─── AVAILABLE DATA ───
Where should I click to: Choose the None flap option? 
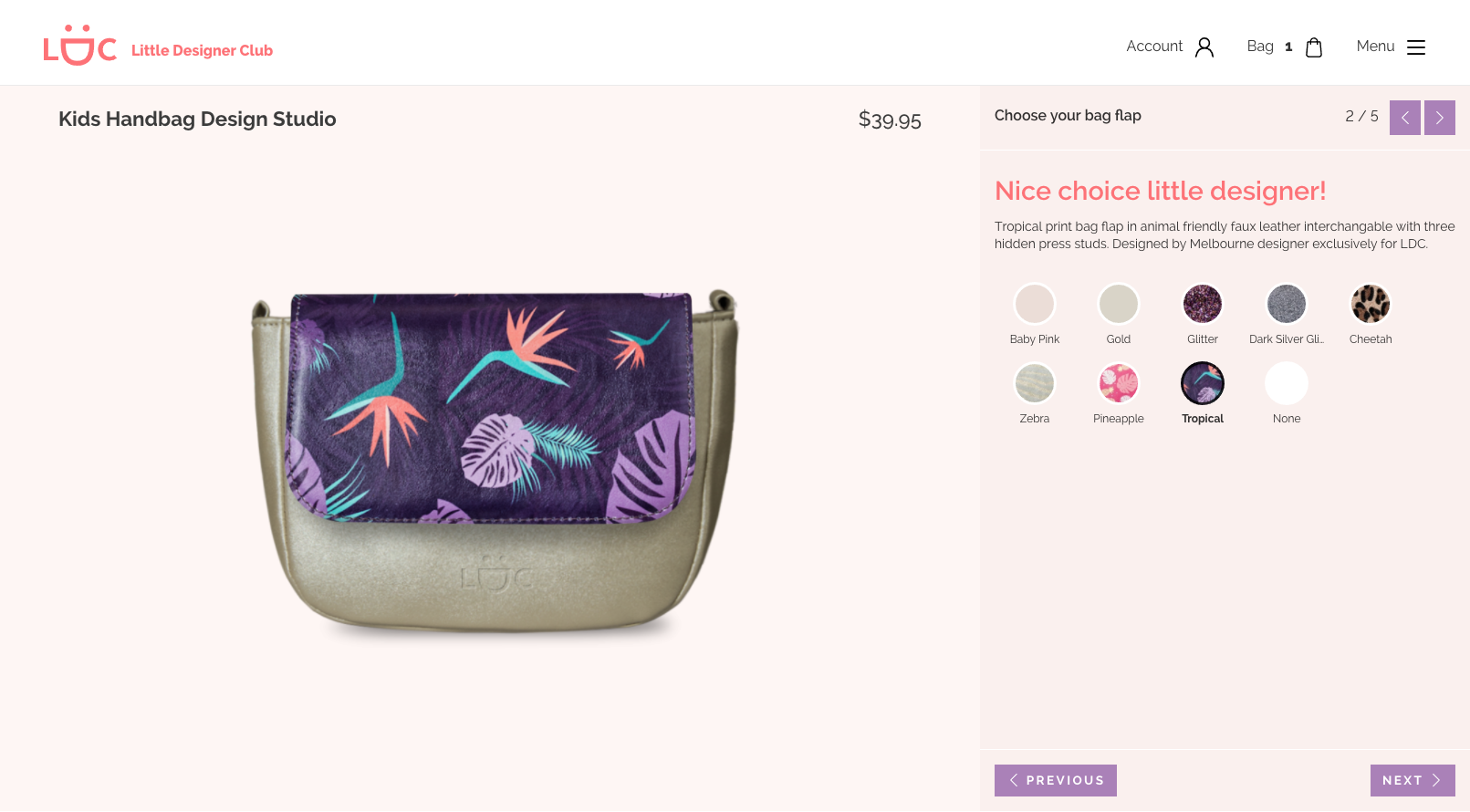(x=1286, y=383)
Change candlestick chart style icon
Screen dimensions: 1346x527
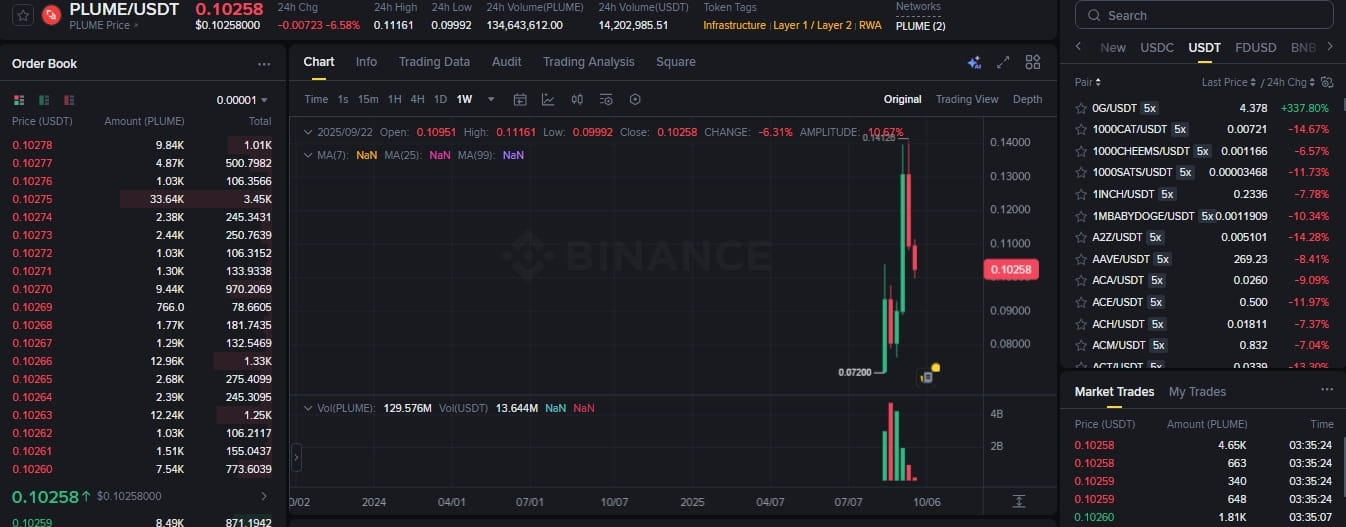(x=577, y=99)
───
* **WORK ITEM**
Would you retype the entries above in full, exactly as written, minus the pictures?

* **SOLUTION**
Where should I click to: Choose the None flap option? 
(x=1286, y=383)
Change candlestick chart style icon
Screen dimensions: 1346x527
(x=577, y=99)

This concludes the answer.